Exercise details:
Copy nothing but the text: reproduce each line of the listing exactly and leave the pictures out.

Data to process:
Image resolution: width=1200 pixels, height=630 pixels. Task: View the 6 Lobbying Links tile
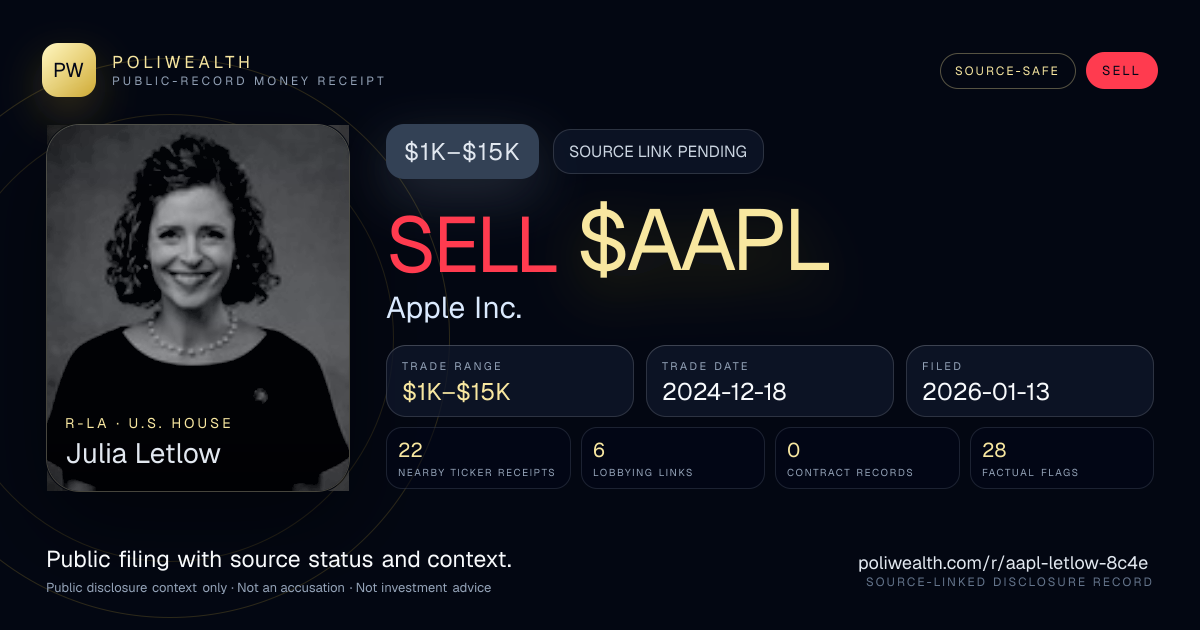(673, 458)
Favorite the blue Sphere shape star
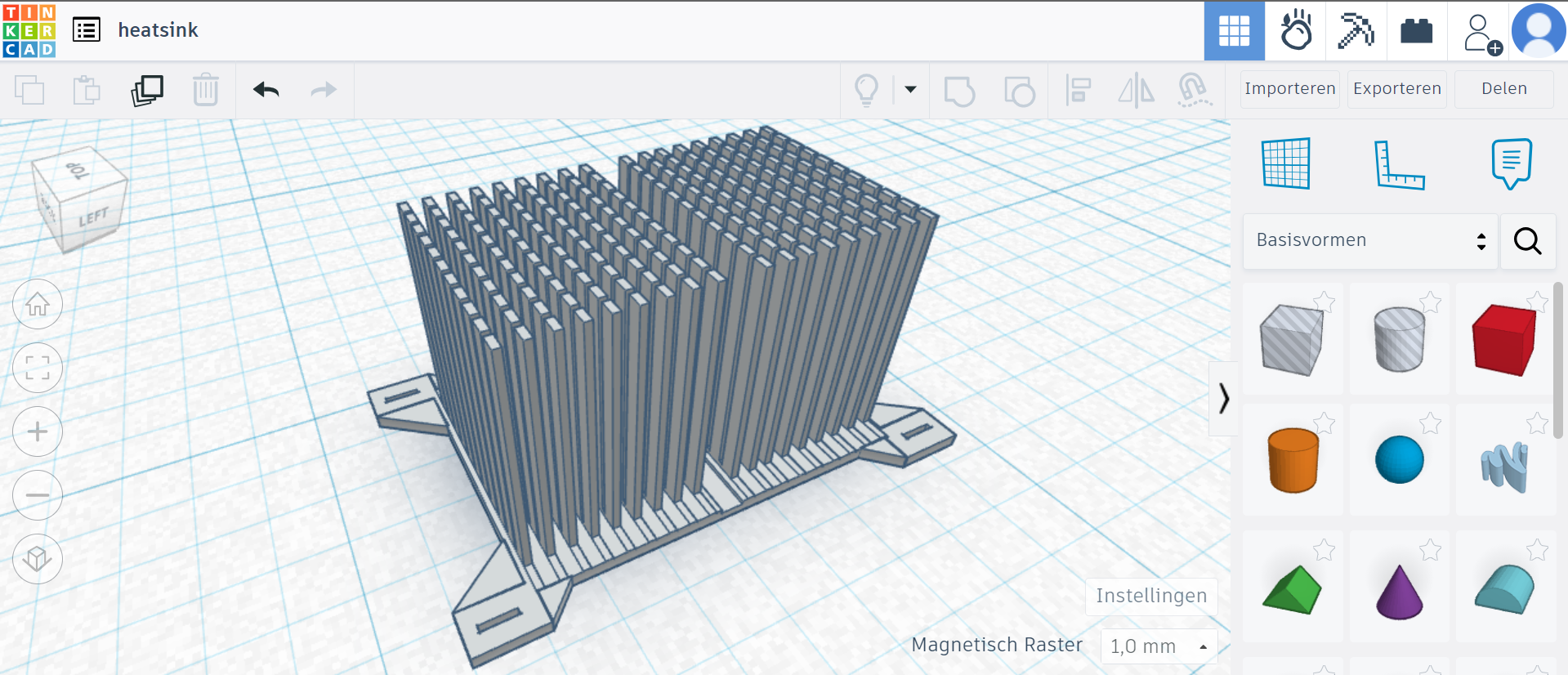The image size is (1568, 675). pyautogui.click(x=1430, y=423)
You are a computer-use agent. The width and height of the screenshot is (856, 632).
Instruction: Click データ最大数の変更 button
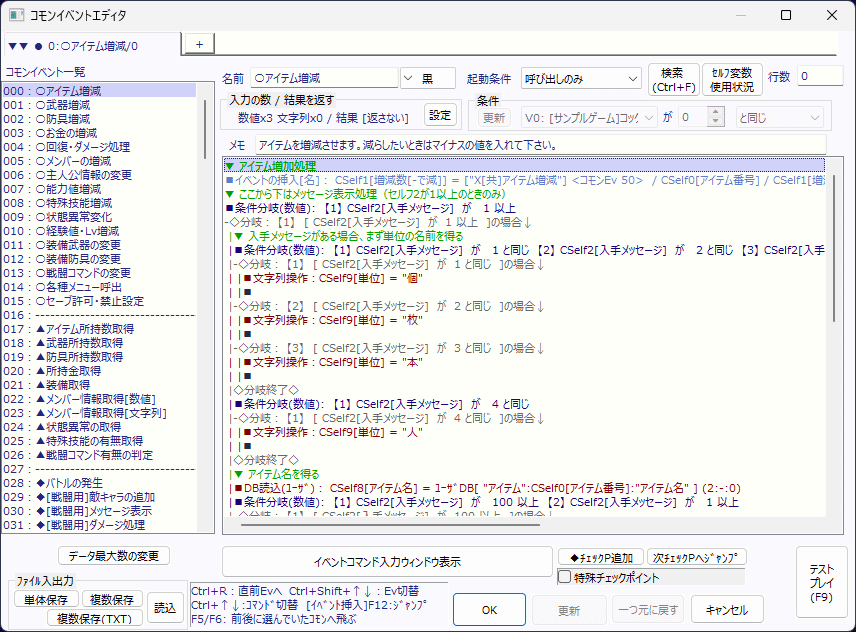113,556
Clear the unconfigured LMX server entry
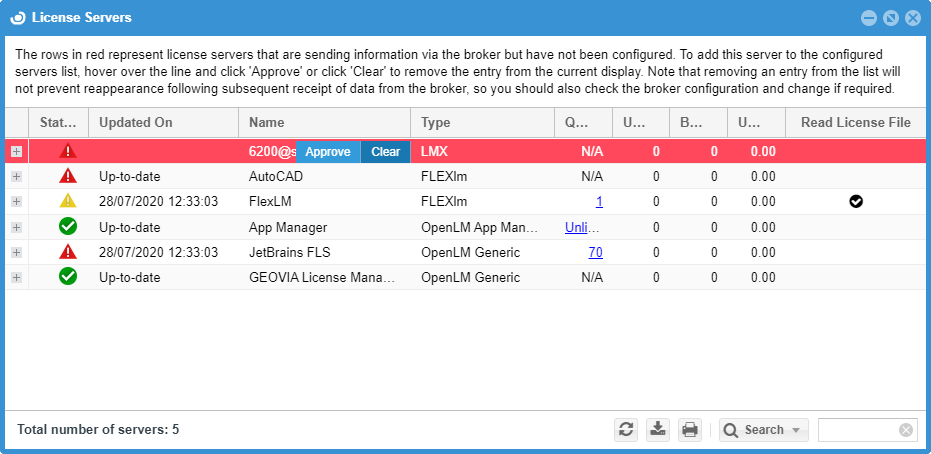The width and height of the screenshot is (931, 454). 385,152
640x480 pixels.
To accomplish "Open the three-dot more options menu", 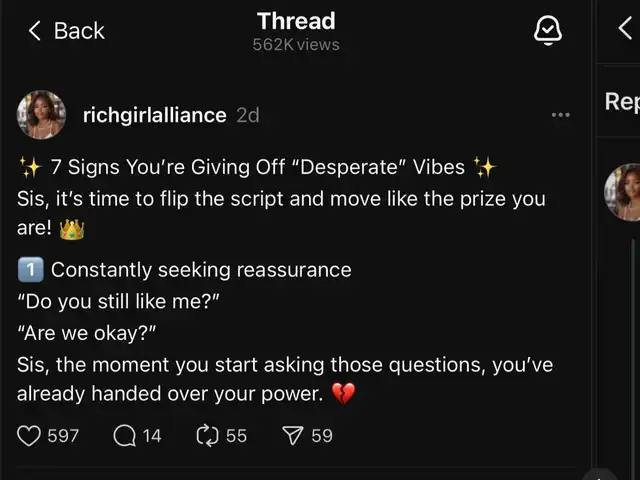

Reply:
Image resolution: width=1200 pixels, height=630 pixels. Task: View the 6 Lobbying Links tile
(673, 458)
Favorite the blue Sphere shape star
The image size is (1568, 675). pyautogui.click(x=1430, y=423)
You are a computer-use agent. The width and height of the screenshot is (856, 632).
Instruction: Click データ最大数の変更 button
113,556
Clear the unconfigured LMX server entry
The width and height of the screenshot is (931, 454). 385,152
640x480 pixels.
To accomplish "Open the three-dot more options menu", 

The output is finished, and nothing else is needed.